Officials at the dump contend they have had very few complaints until they began working on the permit and that the homeowners should have known there would be some odors before they built their homes next to the dump.
“They bought the land cheap because it is next to a landfill and then they complain that it smells,” Martin said. “They want to shut down the landfill completely.”
San Luis Obispo County Supervisor Adam Hill said the neighbors have the right to lodge noise and odor complaints. But noted there is a tradeoff to living near a dump.
“I would prefer that we can continue to compost,” Hill said. “That is why we have such a great diversion rate.”
Falkenhagan, who purchased 40 acres of land near the dump for $365,000 in 2000, objects to the argument that they purchased the land at a lower cost because of its location.

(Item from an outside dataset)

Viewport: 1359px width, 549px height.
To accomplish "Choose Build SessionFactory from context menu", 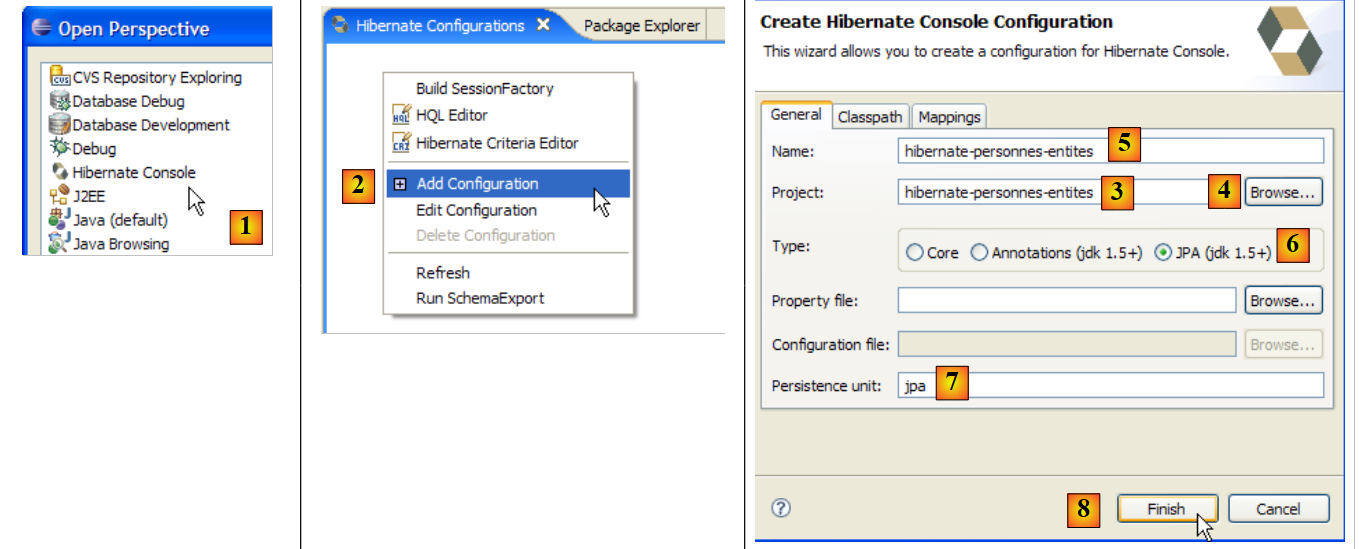I will [484, 89].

“While it appears that the neighbors are now being portrayed as whiners and we bought the property for cheap because it was near a landfill, I take issue with that,” Falkenhagan said in an email. “When I bought in 2000, I paid a very high dollar for the land.”

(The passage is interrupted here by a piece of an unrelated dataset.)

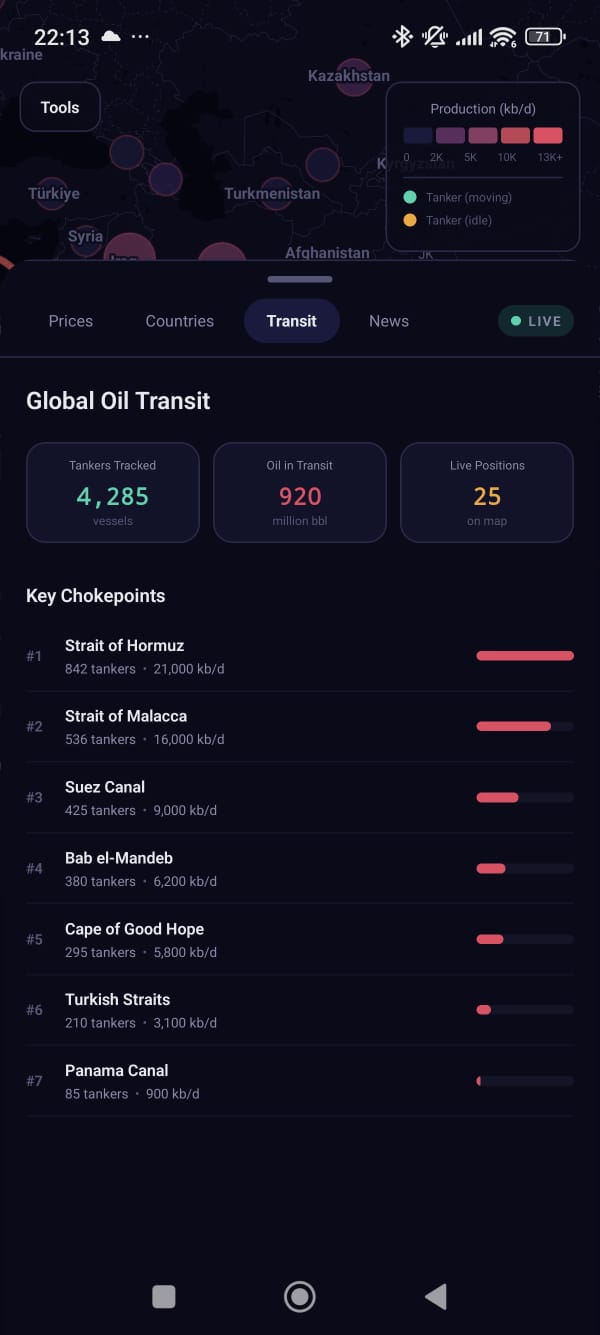
Task: Open the Tools menu on the map
Action: click(x=60, y=107)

Landfill officials contend that the neighbors have organized an email and phone tree to remind each other to send out complaints in an effort to close the dump.
In an email sent Jan. 6 2010, Falkenhagan writes that the Cold Canyon’s EIR is reporting very few odor complaints. He urges his neighbors to correct that with email and calls to state and local government officials if they smell an odor. (The first circulated draft of the EIR was completed before the neighbors started filing multiple complaints.)

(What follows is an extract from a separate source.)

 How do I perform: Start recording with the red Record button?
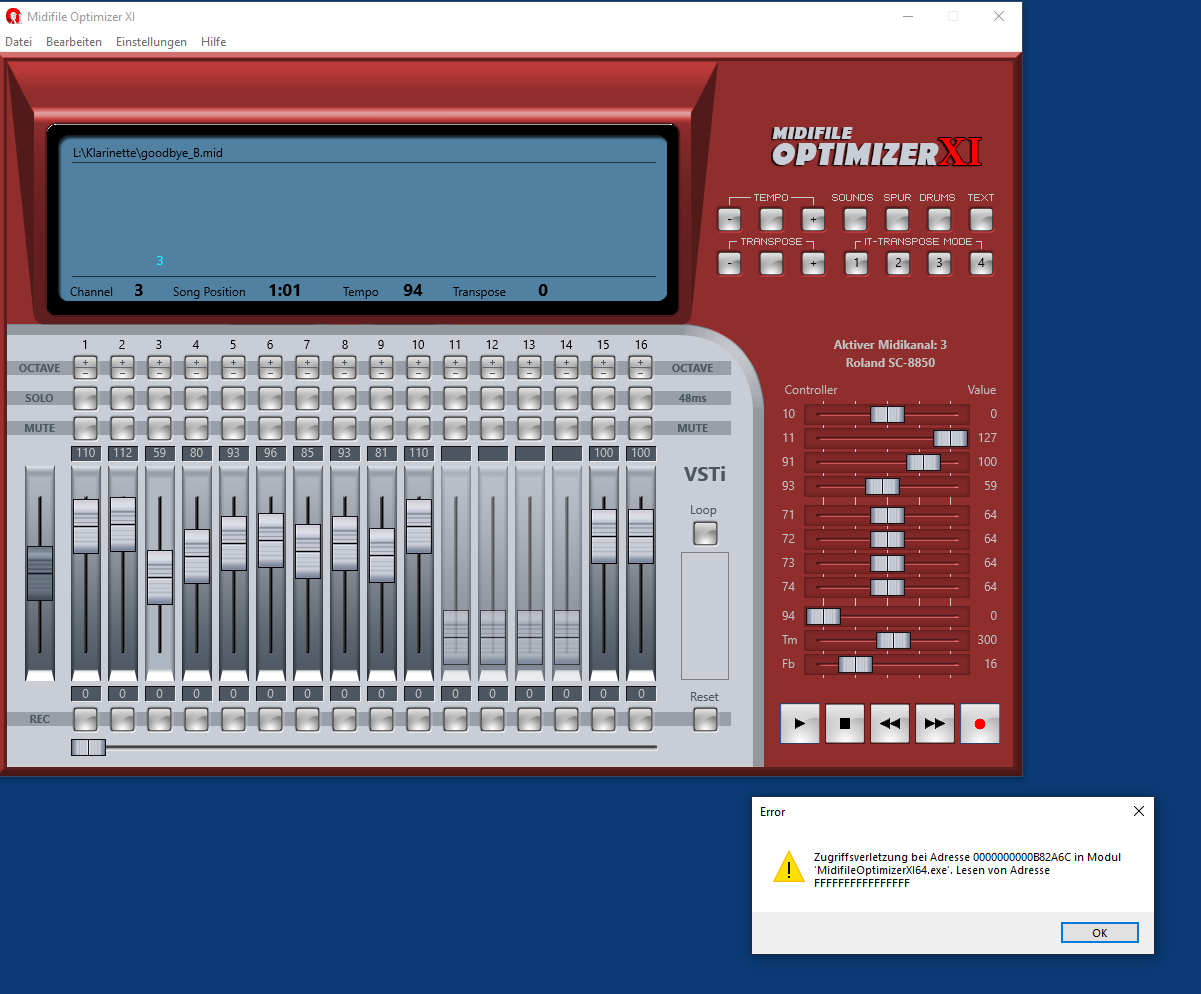pyautogui.click(x=979, y=724)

“I will be sending an email to all of you,” Falkenhagan says in the email. “Please go outside then and see if you smell anything. If you do, you make the same calls. This takes everyone if we hope to succeed.”
Falkenhagan said they oppose the extension because the smells are unbelievable and the county should stop using a landfill to dispose of trash.
If the landfill permit is not approved or the state shuts down the landfill because of the odors, Martin said the Garbage Company will most likely ship the county’s garbage to a landfill in Avenal. If that occurs, the cost to local businesses and residents is slated to double or triple.
Falkenhagan disagrees with the idea of shipping local garbage out of the area and has offered to build a modern waste-to-energy plant that produces energy through methane gases. He points out that waste to energy facilities are cleaner and expected to be the green garbage plants of the future.
While waste to energy plants can cost more than $100 million to build, Falkenhagan said he found a recently engineered facility that can be purchased for $25 million. The company has two plants operating at this time, one in Australia and another in Israel, Falkenhagan said.
“Anything that will be done to clean the environment or make the earth a better place will cost something,” Falkenhagan said. He added that the people of the county should not mind paying more for their trash disposal so that the neighbors of Cold Canyon will not have to smell trash for another 30 years–the length of time the landfill’s life will be extended it the pending permit is approved.
Even so, Martin argues that the cost to taxpayers includes higher operational costs and permitting costs making it unlikely the county would elect to put a burden on the community during a downturn in the economy.
He also points out that Falkenhagen paid a significant settlement for being one of Santa Barbara’s Counties most “egregious” polluters.
In the 1990’s, Falkenhagen was sued by the Santa Barbara County Air Pollution Control District (APCD) and the Santa Barbara County District Attorney’s Office for operating an energy power plant without the required air pollution control equipment and lying to the APCD to conceal the fact that his operation was releasing hundreds of tons of nitrogen oxides into the air.
Officials said Falkenhagen’s plant was one of the top stationary sources for air pollution in Santa Barbra County’s history.
Falkenhagan admitted to knowingly operating without the proper equipment. He paid a $155,000 fine and publicly apologized to the business community, according to a press release from the Santa Barbra District Attorney’s office.